Сэммлер уже понял, что разговор принимает утомительный психиатрически-педиатрический оборот и ему придется вытерпеть изрядный поток саморазоблачения.
— Конечно, я была обижена, когда они привезли его из больницы. Я даже попросила маму поставить его колыбельку в гараже. И я уверена, с самого начала он чувствовал мою неприязнь. Он был всегда слишком хмурый. Совсем не такой, как другие дети. У него случались ужасные приступы ярости.
— Ну, у каждого есть что-нибудь в прошлом.
— Знаете, в ранней юности я решила, что мой братец должен стать педерастом. Понимаете, я думала, что это по моей вине, я была такой негодяйкой, что он просто начал бояться девчонок.
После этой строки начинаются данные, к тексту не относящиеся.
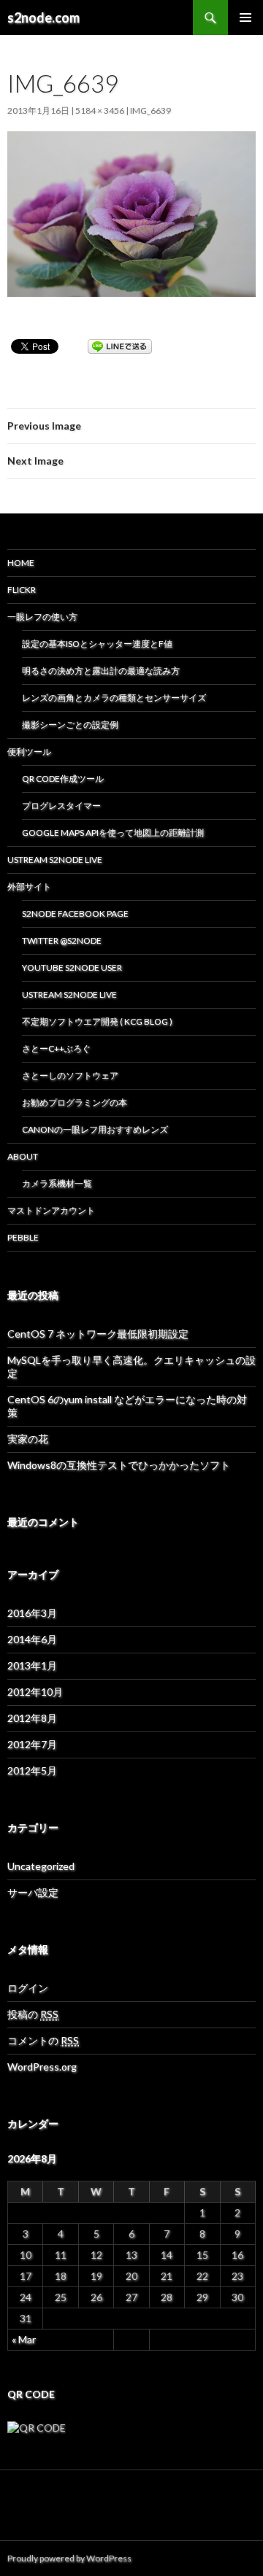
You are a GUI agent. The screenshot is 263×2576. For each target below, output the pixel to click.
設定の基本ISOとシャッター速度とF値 (97, 643)
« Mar (24, 2339)
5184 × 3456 (99, 110)
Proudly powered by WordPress (69, 2558)
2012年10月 (35, 1691)
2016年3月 (32, 1613)
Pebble (23, 1237)
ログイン (27, 1988)
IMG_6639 (150, 110)
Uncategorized (41, 1866)
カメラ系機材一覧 (57, 1183)
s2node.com (43, 17)
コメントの (43, 2040)
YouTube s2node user (72, 967)
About (22, 1156)
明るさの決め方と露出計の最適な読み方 (101, 670)
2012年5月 (32, 1770)
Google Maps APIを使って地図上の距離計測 (113, 832)
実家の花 (27, 1438)
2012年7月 (32, 1744)
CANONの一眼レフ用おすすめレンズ (95, 1129)
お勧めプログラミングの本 (74, 1102)
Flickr (21, 589)
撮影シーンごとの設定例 (70, 724)
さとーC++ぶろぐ (56, 1048)
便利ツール (29, 751)
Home (20, 562)
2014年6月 (32, 1639)
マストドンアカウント (51, 1210)
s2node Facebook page (75, 913)
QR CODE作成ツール (63, 778)
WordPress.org (42, 2066)
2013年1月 (32, 1665)
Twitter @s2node (62, 940)
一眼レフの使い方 (42, 616)
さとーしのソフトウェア (70, 1075)
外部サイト (29, 886)
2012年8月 (32, 1718)
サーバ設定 (32, 1892)
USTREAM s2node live (69, 994)
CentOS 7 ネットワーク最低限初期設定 (97, 1333)
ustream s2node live (54, 859)
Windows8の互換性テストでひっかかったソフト (118, 1465)
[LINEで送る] (120, 345)
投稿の (32, 2014)
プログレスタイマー (61, 805)
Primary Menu (245, 17)
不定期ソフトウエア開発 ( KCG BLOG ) (97, 1021)
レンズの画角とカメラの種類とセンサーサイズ (114, 697)
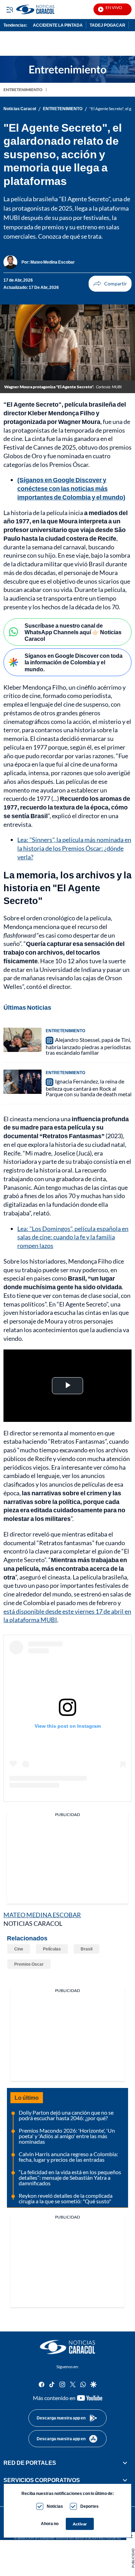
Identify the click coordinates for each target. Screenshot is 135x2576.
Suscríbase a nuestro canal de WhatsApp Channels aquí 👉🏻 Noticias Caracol (73, 632)
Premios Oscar (29, 1964)
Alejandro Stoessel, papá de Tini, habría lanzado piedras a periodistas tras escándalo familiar (88, 1046)
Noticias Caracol (19, 108)
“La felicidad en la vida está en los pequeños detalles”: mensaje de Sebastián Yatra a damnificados (70, 2177)
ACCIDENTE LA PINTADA (58, 25)
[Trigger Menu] (9, 9)
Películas (52, 1948)
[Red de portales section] (125, 2463)
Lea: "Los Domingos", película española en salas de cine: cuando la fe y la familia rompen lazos (72, 1237)
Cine (18, 1948)
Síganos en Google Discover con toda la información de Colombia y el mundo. (74, 662)
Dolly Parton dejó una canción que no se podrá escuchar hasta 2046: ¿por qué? (66, 2115)
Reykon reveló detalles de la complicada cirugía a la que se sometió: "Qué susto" (65, 2198)
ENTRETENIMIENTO (23, 89)
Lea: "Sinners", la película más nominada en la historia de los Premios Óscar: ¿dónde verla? (74, 848)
— Такой уж ты была плохой? Я помню твою батмицву, ты была очень прилежной ученицей, — сказал Сэммлер. — На меня произвело большое впечатление, что ты изучала иврит.
— Одно притворство, дядя. Я была гнусной маленькой сучкой.
— Интересно, почему в ретроспекции люди так склонны к преувеличению?
— Ни я, ни отец — мы никогда не любили Уоллеса. Мы скинули его на маму, и этим будто прокляли его на всю жизнь. У него ведь это шло одно за другим — полоса обжорства, полоса запоя. А теперь, вы уже слышали? Он уверен, что где-то в доме спрятаны деньги.
— Ты что, тоже так думаешь?
— Я не уверена. Были какие-то намеки. Отец вроде давал понять. И мама тоже, незадолго перед смертью. Похоже, что она подозревала папу — время от времени он преступал черту, как она любила выражаться.
— Ты имеешь в виду — выручал девиц из знатных семей, как говорит Уоллес?
— Это он так говорит? Нет, дядя, я слышала совсем другое — будто папа оказывал услуги кое-кому из мафии, он ведь знал их с детства. Людям из Синдиката. Он ведь хорошо знаком с Лаки Лучано. Вы, небось, никогда имени его не слышали?
— Смутно что-то знаю.
— Время от времени Лучано появлялся в Нью-Рошели. И если папа действительно оказывал им услуги, а они за это платили, то это и вправду не очень ему удобно. Он, возможно, просто не знает, как ему быть с этими деньгами. Но не это сейчас меня угнетает.